Hierarchical and Distributed Machine Learning Inference Beyond the Edge

(Presenting Wednesday Jan 30, 2019) Networked applications with heterogeneous sensors are a growing source of data in the Internet of Things (IoT) environment. Many IoT applications use machine learning (ML) to make real-time predictions. The current dominant approach to deploying ML inference is monolithic, i.e., when inference needs to be performed using data generated by multiple sensors, the features generated by each sensor are joined in a centralized cloud-based tier to perform the inference computation. Since inference typically occurs with high frequency, the monolithic approach can quickly lead to burdensome levels of communication, which wastes energy, reduces data privacy, and often bottlenecks the network violating real-time constraints. In this work, we study a novel approach that mitigates these issues by “pushing” ML inference computations out of the cloud and onto a hierarchy of IoT devices, which compute successively more compressed representations of raw sensor data.
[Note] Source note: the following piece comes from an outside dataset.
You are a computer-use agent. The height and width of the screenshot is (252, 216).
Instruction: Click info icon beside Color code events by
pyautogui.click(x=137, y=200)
We present a new technical challenge of “rewriting” the functional form of an ML inference computation to factor it over a network of devices without significantly reducing prediction accuracy. We present novel “hierarchy aware” neural network architectures which enable users to trade off between communication cost and accuracy. We also present novel exact factoring algorithms for other popular ML models including gradient boosted trees and random forests that preserve accuracy while substantially reducing communication. We evaluate our approach with three real-world problems, urban energy demand prediction, human activity prediction, and server performance prediction. Our approach presents substantial reductions in energy use and latency on IoT devices, while providing the same level of prediction quality to the current monolithic inference. Measurement on a common IoT device shows that energy use and latency can be reduced by up to 63% and 67% respectively without reducing accuracy relative to the full communication setting.